We are building a new platform that:
- is a highly scalable, cloud-based SaaS offering that helps our clients understand and manage risk
- is based on Linux, Java, and open source technologies, and leverages the latest advances in database tools, vector processing, hardware-based acceleration techniques, and geographic visualization tools
- utilizes a unique Big Data approach scaling to massive sizes over time and large scale distributed data processing technology
You will contribute by:
- Leveraging your knowledge of High Availability, Scalability, Reliability, and Efficiency for distributed systems to influence and improve our SaaS services working with the architecture, engineering and infrastructure teams.
- Implementing observability strategies and tools for proactive detection of failures and deliver visibility into services metrics.
- Working with our security experts to automate security into the platform and services.
Required Experience and Skills
- Expertise programming experience with Java
- Expertise in Linux software development
- Building observability into services via instrumentation, logging, and tracing.

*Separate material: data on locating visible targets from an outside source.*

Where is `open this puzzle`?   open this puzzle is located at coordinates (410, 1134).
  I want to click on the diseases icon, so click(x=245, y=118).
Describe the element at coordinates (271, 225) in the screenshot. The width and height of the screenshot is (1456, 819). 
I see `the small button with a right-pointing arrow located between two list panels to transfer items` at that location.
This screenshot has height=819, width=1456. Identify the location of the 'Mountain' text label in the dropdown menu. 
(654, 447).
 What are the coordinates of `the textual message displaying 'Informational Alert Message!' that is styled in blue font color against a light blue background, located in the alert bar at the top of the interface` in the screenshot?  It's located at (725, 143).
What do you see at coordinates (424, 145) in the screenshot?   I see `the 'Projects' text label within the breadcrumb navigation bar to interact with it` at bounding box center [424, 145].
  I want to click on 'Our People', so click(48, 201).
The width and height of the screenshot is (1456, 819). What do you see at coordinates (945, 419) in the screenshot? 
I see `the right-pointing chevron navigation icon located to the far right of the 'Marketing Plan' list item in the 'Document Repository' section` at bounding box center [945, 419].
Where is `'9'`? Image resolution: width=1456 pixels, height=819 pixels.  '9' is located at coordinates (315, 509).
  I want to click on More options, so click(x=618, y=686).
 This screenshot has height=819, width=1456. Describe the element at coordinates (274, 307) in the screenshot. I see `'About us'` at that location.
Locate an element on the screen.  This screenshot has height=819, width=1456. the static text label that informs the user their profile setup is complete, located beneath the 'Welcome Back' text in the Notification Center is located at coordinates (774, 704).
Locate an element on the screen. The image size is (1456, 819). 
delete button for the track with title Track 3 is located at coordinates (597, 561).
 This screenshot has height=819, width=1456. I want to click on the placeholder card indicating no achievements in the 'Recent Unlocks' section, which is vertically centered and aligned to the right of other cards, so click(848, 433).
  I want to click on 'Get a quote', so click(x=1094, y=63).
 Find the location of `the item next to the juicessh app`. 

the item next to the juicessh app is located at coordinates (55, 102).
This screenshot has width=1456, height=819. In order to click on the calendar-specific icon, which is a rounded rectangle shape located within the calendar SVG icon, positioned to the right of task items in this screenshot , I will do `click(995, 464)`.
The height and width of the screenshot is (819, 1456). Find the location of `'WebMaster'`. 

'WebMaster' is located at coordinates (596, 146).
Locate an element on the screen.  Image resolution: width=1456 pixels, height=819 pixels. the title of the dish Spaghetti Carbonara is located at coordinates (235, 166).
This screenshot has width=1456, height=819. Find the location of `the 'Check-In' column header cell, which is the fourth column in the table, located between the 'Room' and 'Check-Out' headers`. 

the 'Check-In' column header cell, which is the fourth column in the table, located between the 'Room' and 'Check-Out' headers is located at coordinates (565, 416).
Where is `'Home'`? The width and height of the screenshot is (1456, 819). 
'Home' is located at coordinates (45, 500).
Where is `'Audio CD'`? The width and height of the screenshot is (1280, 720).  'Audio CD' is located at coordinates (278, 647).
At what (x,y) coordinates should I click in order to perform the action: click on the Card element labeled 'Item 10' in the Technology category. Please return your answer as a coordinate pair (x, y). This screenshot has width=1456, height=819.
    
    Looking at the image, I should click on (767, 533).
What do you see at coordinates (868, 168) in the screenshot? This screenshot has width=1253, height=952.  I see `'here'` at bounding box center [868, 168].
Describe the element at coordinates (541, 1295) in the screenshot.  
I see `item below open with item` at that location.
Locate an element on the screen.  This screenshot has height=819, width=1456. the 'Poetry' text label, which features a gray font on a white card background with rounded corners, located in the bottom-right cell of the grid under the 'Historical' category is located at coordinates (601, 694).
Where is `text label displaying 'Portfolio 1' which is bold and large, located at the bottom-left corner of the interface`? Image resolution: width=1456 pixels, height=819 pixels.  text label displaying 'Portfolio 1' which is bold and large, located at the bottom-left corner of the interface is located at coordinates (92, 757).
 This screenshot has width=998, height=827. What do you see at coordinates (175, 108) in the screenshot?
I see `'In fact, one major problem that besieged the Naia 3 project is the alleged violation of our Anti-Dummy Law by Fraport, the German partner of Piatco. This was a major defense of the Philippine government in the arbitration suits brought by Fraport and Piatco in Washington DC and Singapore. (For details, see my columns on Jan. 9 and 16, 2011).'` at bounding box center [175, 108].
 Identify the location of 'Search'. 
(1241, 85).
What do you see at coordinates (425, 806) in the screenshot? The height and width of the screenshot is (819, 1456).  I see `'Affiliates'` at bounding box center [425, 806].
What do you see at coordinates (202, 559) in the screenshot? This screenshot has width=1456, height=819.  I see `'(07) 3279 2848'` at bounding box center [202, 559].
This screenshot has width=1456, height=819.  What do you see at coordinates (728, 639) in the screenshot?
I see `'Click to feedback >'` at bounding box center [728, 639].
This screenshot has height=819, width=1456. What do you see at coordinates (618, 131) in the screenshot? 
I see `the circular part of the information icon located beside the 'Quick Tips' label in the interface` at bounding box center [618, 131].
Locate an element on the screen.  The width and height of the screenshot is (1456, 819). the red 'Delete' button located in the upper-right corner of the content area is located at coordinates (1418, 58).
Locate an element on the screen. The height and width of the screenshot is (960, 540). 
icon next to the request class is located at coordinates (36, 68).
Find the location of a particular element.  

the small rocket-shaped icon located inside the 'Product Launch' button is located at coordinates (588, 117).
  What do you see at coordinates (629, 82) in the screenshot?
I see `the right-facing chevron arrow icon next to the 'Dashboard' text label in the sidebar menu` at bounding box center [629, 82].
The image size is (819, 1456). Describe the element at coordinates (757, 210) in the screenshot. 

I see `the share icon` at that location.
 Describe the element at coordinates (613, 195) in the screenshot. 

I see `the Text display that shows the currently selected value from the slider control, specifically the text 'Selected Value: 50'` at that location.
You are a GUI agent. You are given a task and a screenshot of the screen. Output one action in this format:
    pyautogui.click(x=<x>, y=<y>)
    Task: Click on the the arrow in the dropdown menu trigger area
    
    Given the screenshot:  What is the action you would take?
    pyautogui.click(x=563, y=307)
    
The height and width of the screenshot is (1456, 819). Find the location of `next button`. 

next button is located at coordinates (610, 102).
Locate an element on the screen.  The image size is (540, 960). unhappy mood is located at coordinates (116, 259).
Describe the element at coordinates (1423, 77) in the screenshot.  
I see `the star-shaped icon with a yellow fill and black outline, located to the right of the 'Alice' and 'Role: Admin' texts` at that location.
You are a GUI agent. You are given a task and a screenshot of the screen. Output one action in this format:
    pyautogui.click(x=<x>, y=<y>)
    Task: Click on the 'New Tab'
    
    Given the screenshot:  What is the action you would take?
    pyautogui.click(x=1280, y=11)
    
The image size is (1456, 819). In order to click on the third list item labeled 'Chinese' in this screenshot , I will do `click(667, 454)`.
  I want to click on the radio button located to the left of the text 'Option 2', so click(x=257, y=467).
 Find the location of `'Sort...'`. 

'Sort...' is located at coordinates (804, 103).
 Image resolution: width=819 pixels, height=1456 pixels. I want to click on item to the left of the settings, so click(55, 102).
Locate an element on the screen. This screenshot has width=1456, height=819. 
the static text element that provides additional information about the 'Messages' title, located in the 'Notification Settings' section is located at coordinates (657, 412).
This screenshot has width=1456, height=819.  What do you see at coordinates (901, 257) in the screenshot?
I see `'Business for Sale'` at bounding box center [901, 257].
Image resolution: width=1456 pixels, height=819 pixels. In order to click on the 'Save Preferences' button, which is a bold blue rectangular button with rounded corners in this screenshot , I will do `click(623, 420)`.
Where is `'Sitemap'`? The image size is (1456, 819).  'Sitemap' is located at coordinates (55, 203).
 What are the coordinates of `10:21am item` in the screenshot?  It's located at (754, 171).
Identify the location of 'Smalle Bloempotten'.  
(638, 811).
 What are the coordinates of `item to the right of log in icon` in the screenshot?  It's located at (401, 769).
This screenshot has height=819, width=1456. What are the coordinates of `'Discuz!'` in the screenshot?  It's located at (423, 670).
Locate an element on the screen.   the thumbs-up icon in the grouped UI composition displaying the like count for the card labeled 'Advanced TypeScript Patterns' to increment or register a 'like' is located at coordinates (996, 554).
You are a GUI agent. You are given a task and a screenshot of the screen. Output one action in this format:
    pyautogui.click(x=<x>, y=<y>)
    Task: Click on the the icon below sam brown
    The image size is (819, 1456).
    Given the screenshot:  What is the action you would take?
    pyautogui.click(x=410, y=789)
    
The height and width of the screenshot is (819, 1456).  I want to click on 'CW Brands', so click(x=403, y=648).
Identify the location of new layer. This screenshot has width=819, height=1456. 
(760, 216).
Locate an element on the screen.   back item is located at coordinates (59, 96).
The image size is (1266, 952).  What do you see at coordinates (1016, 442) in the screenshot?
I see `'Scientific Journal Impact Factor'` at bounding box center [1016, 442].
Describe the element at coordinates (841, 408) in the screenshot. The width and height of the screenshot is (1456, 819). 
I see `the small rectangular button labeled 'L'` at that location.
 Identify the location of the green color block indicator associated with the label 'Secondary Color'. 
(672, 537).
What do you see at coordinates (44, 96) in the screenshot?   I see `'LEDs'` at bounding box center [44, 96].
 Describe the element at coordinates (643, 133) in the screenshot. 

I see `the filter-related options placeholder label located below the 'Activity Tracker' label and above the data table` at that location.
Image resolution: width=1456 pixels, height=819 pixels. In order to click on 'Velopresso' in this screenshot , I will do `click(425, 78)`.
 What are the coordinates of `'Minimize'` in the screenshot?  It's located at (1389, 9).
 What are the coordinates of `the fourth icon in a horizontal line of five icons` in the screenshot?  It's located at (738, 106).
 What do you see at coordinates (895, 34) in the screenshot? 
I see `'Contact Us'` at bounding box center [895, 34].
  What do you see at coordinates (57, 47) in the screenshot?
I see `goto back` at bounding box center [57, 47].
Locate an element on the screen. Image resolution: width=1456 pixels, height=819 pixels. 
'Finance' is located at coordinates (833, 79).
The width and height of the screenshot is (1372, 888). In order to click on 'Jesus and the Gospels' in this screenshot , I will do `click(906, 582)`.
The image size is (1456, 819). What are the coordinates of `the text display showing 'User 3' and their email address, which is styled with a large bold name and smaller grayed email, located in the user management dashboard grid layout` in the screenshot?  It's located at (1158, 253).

- Good understanding of microservices concepts/architecture
- Experience developing cloud services and cloud platforms
- Experience with agile development and working with agile engineering teams
- Excellent communication skills, proven ability to convey complex ideas to others in a concise and clear manner
- BS/MS in Computer Science, Computer Engineering, Math, or equivalent professional experience
- Experience with Scala and Python
- Experience with HDFS, Spark, and relational databases such as Postgres
- Experience with open source monitoring and logging technologies such as Prometheus and ELK
- Experience implementing containers in a microservices environment
- Experience educating engineers about what to log, measure and alert on with an emphasis on surfacing trends to be used for SLA/O analysis
- Experience in building analysis tooling and processes to provide mature mechanics to help users understand the state of a distributed system at a given point in time.
- Experience in creating and delivering performance monitoring and insights for bespoke platforms via dashboards, scorecards and ad hoc analysis.